* [WORK REQUIRED]
Give back, word for word, the lines in the listing below from the one holding "Task: Click the Net Debt % GDP event" down to the one holding "Viewport: 1072px width, 855px height.", both ends included.
= = = = = = =
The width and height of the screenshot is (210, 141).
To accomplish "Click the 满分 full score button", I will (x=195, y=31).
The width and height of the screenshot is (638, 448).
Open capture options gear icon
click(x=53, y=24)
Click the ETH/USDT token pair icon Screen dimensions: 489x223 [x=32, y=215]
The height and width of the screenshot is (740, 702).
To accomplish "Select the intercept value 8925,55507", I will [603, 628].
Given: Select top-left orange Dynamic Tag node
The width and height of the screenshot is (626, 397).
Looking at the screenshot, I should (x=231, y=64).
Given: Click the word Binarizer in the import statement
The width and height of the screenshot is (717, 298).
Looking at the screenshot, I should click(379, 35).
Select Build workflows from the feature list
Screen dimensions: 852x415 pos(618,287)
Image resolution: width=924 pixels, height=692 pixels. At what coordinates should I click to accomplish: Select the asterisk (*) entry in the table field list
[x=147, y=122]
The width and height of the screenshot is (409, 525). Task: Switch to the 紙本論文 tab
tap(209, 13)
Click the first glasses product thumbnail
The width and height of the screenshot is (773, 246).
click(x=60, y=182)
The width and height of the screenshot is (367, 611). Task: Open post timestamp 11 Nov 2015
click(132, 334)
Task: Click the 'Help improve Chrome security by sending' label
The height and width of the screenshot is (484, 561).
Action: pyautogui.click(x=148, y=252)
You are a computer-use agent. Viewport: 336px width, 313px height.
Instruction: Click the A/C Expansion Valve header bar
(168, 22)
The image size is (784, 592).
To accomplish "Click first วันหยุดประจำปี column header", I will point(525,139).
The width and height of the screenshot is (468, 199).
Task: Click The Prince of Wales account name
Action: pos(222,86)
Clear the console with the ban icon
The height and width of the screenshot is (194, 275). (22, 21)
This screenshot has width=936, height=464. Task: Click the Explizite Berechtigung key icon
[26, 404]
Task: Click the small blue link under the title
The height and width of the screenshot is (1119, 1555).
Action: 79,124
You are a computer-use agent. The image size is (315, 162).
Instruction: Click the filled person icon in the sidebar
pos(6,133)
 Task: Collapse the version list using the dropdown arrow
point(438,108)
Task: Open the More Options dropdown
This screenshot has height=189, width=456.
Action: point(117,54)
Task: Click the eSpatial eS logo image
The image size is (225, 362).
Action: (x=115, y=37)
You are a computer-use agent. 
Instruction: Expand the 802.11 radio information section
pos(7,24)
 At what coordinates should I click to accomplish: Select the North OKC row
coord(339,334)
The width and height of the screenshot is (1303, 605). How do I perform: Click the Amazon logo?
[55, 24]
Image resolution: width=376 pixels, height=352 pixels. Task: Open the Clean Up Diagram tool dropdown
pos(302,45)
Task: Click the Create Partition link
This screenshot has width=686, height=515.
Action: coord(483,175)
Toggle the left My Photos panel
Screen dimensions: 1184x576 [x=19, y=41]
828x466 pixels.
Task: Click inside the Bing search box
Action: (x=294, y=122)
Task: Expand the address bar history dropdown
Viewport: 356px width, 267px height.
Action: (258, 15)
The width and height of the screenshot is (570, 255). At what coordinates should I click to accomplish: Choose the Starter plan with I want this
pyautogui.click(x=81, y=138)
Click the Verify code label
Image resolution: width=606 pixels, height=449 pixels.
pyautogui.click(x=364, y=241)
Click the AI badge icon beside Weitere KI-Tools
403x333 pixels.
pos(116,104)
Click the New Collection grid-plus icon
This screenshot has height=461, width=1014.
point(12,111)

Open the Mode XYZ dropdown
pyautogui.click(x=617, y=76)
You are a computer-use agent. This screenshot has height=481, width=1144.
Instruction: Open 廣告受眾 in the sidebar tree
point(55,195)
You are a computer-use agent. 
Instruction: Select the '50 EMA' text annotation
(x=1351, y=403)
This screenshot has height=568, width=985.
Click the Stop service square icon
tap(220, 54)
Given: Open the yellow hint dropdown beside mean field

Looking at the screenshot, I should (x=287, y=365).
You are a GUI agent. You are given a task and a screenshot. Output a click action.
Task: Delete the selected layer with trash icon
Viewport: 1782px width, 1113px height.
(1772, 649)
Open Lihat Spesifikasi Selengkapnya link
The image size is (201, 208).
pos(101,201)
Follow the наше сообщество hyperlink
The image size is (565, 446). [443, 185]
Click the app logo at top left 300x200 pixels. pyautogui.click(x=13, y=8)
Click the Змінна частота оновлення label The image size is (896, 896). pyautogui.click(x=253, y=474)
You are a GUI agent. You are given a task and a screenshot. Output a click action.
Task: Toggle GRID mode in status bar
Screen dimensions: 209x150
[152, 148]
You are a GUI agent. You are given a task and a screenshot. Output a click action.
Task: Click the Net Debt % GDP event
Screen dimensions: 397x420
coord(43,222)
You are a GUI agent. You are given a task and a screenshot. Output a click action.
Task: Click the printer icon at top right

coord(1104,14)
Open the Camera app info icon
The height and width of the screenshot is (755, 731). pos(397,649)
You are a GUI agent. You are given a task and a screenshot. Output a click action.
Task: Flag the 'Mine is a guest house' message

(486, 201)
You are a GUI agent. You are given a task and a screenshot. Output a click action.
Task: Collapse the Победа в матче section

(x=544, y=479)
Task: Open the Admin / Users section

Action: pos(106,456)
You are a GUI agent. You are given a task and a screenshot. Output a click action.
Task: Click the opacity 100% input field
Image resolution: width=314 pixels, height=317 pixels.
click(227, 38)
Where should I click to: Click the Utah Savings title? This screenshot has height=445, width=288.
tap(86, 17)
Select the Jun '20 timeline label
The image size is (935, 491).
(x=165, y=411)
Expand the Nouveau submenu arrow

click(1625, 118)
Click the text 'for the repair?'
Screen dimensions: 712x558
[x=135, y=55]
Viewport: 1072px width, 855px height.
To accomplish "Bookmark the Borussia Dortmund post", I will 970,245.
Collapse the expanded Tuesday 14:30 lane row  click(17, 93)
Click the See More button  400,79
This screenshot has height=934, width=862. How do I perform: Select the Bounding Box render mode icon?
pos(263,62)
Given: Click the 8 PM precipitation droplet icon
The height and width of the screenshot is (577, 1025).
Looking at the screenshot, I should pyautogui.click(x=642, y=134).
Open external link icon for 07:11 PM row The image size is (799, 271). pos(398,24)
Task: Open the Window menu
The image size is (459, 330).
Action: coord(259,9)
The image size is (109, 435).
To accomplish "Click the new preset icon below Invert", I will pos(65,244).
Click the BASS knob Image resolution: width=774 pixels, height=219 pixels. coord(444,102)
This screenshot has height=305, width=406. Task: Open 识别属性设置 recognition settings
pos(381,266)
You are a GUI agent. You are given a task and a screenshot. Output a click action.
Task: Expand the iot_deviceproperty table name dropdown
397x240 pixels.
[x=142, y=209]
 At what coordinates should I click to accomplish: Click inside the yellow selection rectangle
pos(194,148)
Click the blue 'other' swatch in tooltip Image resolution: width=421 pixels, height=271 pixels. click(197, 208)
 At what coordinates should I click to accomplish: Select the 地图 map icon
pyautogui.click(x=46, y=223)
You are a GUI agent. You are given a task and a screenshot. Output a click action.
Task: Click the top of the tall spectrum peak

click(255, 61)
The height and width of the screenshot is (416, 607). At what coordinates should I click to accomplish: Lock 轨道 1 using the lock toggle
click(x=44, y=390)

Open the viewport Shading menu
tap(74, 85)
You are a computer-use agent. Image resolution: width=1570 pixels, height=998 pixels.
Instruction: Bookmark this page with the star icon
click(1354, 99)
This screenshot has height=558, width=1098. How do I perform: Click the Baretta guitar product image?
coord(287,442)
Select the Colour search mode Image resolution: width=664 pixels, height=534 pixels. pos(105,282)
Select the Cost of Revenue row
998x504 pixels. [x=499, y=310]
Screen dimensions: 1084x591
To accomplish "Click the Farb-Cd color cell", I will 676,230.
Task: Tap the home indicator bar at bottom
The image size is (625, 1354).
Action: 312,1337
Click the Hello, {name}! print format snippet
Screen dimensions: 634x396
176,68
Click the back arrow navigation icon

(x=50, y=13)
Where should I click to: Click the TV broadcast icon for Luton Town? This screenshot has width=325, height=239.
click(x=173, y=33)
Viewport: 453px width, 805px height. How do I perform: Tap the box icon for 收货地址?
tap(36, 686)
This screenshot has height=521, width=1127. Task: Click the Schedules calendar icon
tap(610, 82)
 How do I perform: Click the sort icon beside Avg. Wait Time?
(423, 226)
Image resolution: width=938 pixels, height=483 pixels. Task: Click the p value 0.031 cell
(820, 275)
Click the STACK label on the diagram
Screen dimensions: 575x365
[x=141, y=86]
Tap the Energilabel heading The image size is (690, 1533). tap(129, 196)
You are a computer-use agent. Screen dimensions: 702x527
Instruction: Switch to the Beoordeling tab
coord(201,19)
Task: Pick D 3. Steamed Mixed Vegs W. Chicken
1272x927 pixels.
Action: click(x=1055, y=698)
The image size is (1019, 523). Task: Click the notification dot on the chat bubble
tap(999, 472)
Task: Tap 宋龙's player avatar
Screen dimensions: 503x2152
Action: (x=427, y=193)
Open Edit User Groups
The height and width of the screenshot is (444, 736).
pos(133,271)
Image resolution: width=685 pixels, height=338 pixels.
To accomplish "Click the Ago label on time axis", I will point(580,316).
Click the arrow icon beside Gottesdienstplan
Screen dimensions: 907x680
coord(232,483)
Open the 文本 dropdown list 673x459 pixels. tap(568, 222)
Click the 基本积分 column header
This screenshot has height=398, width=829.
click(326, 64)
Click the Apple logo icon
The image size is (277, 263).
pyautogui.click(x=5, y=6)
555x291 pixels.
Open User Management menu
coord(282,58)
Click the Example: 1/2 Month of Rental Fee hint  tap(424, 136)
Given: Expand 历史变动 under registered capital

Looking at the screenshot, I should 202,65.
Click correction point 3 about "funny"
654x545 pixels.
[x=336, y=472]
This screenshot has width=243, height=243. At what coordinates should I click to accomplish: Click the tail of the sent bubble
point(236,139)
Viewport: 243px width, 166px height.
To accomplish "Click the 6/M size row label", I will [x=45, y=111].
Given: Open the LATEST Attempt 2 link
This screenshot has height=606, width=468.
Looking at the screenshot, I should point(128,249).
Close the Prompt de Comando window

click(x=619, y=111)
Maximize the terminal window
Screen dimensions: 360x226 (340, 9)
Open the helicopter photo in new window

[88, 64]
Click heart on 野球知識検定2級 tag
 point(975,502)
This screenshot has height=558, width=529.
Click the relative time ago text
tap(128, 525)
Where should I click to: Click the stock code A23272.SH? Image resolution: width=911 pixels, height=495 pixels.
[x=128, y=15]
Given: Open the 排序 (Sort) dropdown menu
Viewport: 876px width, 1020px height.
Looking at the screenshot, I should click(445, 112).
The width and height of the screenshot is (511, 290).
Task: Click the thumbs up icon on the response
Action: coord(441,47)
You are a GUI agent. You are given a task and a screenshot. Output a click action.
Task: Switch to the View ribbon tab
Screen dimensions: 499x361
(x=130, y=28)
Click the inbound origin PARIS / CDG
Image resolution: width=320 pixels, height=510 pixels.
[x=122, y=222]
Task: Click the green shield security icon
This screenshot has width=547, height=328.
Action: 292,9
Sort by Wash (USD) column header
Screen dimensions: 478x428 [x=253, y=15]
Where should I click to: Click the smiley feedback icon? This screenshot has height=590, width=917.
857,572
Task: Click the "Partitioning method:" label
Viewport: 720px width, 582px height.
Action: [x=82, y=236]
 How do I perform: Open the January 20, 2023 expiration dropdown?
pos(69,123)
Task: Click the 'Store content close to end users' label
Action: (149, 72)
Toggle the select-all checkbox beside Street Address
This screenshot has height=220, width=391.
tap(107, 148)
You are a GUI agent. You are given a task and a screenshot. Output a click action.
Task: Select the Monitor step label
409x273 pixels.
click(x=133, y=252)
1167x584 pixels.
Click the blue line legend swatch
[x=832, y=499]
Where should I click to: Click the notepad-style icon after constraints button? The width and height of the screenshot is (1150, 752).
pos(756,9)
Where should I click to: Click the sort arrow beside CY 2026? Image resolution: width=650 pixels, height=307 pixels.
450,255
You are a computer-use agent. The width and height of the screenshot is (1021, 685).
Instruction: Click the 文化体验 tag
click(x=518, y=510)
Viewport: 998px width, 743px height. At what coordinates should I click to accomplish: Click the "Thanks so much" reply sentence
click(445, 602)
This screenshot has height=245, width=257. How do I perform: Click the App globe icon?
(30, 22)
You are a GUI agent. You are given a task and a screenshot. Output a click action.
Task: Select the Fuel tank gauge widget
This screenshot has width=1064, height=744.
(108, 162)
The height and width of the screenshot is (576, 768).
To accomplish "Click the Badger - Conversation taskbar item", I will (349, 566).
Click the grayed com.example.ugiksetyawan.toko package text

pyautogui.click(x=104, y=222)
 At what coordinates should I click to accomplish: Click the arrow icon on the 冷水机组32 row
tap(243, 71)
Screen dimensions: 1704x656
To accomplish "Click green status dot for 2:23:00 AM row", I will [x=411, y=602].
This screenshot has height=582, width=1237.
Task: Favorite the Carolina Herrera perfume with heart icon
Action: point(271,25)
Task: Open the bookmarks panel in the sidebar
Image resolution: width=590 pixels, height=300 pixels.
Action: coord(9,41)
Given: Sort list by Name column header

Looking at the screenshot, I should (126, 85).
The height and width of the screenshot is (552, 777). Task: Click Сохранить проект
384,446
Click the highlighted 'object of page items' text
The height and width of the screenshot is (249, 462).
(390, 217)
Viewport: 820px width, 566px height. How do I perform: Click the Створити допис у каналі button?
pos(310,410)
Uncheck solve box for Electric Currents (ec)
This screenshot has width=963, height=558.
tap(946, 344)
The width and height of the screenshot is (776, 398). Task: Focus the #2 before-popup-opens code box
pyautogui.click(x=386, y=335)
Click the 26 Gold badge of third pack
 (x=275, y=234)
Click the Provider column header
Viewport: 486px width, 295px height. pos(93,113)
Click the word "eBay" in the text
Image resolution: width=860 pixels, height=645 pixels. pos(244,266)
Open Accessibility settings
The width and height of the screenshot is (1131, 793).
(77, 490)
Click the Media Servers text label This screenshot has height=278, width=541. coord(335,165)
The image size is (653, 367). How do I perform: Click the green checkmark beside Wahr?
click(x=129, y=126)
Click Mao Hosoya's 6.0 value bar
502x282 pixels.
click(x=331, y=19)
= = = = = = =
* [PROBLEM SOLUTION]
Task: Click the Net Debt % GDP event
Screen dimensions: 397x420
coord(43,222)
You are a GUI agent. You are given a task and a screenshot. Output a click action.
Task: Click the printer icon at top right

coord(1104,14)
Open the Camera app info icon
The height and width of the screenshot is (755, 731). pos(397,649)
You are a GUI agent. You are given a task and a screenshot. Output a click action.
Task: Flag the 'Mine is a guest house' message

(486, 201)
You are a GUI agent. You are given a task and a screenshot. Output a click action.
Task: Collapse the Победа в матче section

(x=544, y=479)
Task: Open the Admin / Users section

Action: pos(106,456)
You are a GUI agent. You are given a task and a screenshot. Output a click action.
Task: Click the opacity 100% input field
Image resolution: width=314 pixels, height=317 pixels.
click(227, 38)
Where should I click to: Click the Utah Savings title? This screenshot has height=445, width=288.
tap(86, 17)
Select the Jun '20 timeline label
The image size is (935, 491).
(x=165, y=411)
Expand the Nouveau submenu arrow

click(1625, 118)
Click the text 'for the repair?'
Screen dimensions: 712x558
[x=135, y=55]
Viewport: 1072px width, 855px height.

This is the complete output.